When 1LT James Pistell was unsatisfied with the mapping app available to Soldiers during his last deployment, he sought to create a solution.
A Soldier with New York Army National Guard’s Headquarters and Headquarters Troop, 2nd Squadron, 101st Cavalry Regiment, 1LT Pistell created the Military Grid Reference System (MGRS)-Mapper App—a free computer program that allows Soldiers to more efficiently create Concepts of Operations (CONOPS).
“It’s a tool developed for junior leaders to rapidly create what we call CONOPS,” 1LT Pistell explained. “It’s a simple tool that interfaces with Google Maps and a program that allows you to search and select for U.S military map symbols.”
1LT Pistell was inspired to independently create the application after a deployment to the Ukraine in 2018. After using a similar, yet out-of-date, application, 1LT Pistell believed he could improve the app’s functionality to make a better version.
“I got the idea in my head that when I got back home from Ukraine, I was going to [create an app],” 1LT Pistell said. “After my deployment, I had a couple of weeks to myself. I locked myself in my apartment and worked on [the app] for about a month.”
With MGRS-Mapper, users can select their operations area on Google Maps and overlie the region with a standard MGRS overlay. MGRS is the geocoordinate standard used by NATO militaries for locating points on earth. The app allows users to select the proper NATO standard graphic symbol, label it and then place it on the map. Users can place command and control, fire support, maneuver and other graphics on the overlay. The overlay can then be downloaded and emailed to another user, printed out as a handout or embedded in a slideshow.
1LT Pistell designed the application to be as user-friendly as possible.
“If you’re looking for infantry you can choose an infantry symbol, then choose the size and click and drag it on the map,” explained 1LT Pistell. “You can update the map, you can put the overlay on, you can take it off and you can have terrain view or satellite. I’ve made the application as intuitive as possible.”
While 1LT Pistell is pleased with his work, he said it did not come without challenges.
“I’m pretty sure I went bald just from the stress,” 1LT Pistell said jokingly. “It was very challenging. I would solve one problem, then come up against three or four other [problems] that I didn’t even know existed. I thought about giving up many times.”
Thankfully, 1LT Pistell did not give up, but instead stuck to his guns and put out a successful application. MGRS-Mapper is now available to assist Soldiers with improved CONOPS.
“It has made the development of CONOPS a lot quicker,” 1LT Pistell said. “And if you need to learn what a military map symbol looks like, you can use [MGRS-Mapper] to pull up a symbol and research how it looks.”

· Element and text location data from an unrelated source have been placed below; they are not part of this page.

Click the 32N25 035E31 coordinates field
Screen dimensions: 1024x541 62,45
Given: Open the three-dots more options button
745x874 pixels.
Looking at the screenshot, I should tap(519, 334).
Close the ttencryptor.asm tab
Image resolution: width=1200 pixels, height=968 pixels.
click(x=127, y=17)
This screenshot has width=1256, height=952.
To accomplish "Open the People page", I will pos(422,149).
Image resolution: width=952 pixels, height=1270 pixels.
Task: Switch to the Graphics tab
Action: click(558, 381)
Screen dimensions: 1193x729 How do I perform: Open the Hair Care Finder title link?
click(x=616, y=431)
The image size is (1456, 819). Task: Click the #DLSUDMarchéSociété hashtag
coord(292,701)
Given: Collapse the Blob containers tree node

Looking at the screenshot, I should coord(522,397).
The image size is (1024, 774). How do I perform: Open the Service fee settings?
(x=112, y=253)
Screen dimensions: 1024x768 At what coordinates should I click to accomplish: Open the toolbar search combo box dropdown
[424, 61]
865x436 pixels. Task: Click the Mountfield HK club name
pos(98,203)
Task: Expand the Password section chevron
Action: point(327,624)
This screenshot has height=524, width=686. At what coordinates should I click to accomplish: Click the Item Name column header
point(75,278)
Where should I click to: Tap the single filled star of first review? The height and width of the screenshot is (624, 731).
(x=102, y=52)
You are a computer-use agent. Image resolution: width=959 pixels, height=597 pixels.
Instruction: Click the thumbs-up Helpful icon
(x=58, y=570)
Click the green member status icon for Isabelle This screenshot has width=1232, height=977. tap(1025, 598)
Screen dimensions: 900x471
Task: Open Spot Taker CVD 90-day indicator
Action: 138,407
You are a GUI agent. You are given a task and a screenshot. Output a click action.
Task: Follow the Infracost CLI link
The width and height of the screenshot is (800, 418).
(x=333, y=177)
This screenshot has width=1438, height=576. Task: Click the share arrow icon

While 1LT Pistell is a cavalry scout in the Guard, it was his civilian background as a technical marketing manager that gave him the know-how to build the MGRS-Mapper. In the four years he’s been building and programming websites, 1LT Pistell has created several web applications. None, however, have garnered the attention and praise of MGRS-Mapper. After sharing the application online, 1LT Pistell gained exposure from some unexpected sources.
“I shared it [with the Army group] on Reddit and it got a couple hundred upvotes there,” he said. “It didn’t get too much traffic at first, but then I started getting emails from people saying ‘Hey, I saw this on Facebook,’ and I don’t recall ever posting it on Facebook. So, it was Reddit that got the ball rolling and then it all kind of snowballed. I’ve been getting emails from a bunch of people, which is really nice.”
1LT Pistell reports having received positive reviews of the app from fellow Soldiers and some have even offered suggestions on how to improve it.
“I’ve received emails from Soldiers saying they use the app and they gave me tips or asked questions about the app and new features I could implement,” said 1LT Pistell. “A lot of people are actually using it, even people I never thought would use it. A search and rescue team in California is using the app. That’s pretty cool. I had no idea they would find any utility in it at all. There’s an entire [Basic Officer Leader Course] class using it and that’s like 80 people that are using it every day. It’s so awesome.”
MGRS-Mapper can be accessed for free at MGRS-Mapper.com. 1LT Pistell said he looks forward to implementing improvements to the app soon, including better functionality for mobile devices and various browsers.
“It’s pretty fulfilling,” 1LT Pistell said. “After all those weeks I spent pulling my hair out, it feels really good to create something that people actually use. It feels good to help people.”